+++ Selected passage

Macbeth in popular culture

The figure of Macbeth and related themes from the tragic play by William Shakespeare have appeared in many examples of popular culture since being authored by Shakespeare in the early 16th century.

In film

The earliest known film Macbeth was 1905's American short Death Scene From Macbeth, and short versions were produced in Italy in 1909 and France in 1910. Two notable early versions are lost: Ludwig Landmann produced a 47-minute version in Germany in 1913, and D. W. Griffith produced a 1916 version in America featuring the noted stage actor Herbert Beerbohm Tree.[1] Tree is said to have had great difficulties adapting to the new medium, and especially in confining himself to the small number of lines in the (silent) screenplay, until an ingenious cameraman allowed him to play his entire part to an empty camera, after which a real camera shot the film.[2]

Twentieth century

In 1947, David Bradley produced an independent film of Macbeth, intended for distribution to schools, most notable for the designer of its eighty-three costumes: the soon-to-be-famous Charlton Heston.[3]

Orson Welles and Jeanette Nolan as Macbeth and Lady Macbeth in Welles' 1948 film adaptation of the play.

++++++
+++ Listed entries

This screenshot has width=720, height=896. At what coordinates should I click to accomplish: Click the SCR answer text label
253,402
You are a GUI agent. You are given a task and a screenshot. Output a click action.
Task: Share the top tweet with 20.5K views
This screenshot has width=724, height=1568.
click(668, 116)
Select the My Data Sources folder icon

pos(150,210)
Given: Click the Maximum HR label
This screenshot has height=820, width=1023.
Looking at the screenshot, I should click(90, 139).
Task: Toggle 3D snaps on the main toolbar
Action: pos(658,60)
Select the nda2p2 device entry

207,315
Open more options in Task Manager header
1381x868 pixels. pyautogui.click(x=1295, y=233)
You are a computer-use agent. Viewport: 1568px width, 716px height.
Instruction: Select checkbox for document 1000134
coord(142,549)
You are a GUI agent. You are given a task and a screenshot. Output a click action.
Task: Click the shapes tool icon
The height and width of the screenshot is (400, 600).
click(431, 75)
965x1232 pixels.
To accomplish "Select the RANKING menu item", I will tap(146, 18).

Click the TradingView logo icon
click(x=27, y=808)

++++++

Exercise requirements:
A: Reproduce the text on Macbeth in popular culture in full, word for word.
B: From the records, extract verbatim the lines starting at the line containing "965x1232 pixels." and ending at the final line of the records, with both of those lines included.

Solutions per task:
A:
Macbeth in popular culture

The figure of Macbeth and related themes from the tragic play by William Shakespeare have appeared in many examples of popular culture since being authored by Shakespeare in the early 16th century.

In film

The earliest known film Macbeth was 1905's American short Death Scene From Macbeth, and short versions were produced in Italy in 1909 and France in 1910. Two notable early versions are lost: Ludwig Landmann produced a 47-minute version in Germany in 1913, and D. W. Griffith produced a 1916 version in America featuring the noted stage actor Herbert Beerbohm Tree.[1] Tree is said to have had great difficulties adapting to the new medium, and especially in confining himself to the small number of lines in the (silent) screenplay, until an ingenious cameraman allowed him to play his entire part to an empty camera, after which a real camera shot the film.[2]

Twentieth century

In 1947, David Bradley produced an independent film of Macbeth, intended for distribution to schools, most notable for the designer of its eighty-three costumes: the soon-to-be-famous Charlton Heston.[3]

Orson Welles and Jeanette Nolan as Macbeth and Lady Macbeth in Welles' 1948 film adaptation of the play.

B:
965x1232 pixels.
To accomplish "Select the RANKING menu item", I will tap(146, 18).

Click the TradingView logo icon
click(x=27, y=808)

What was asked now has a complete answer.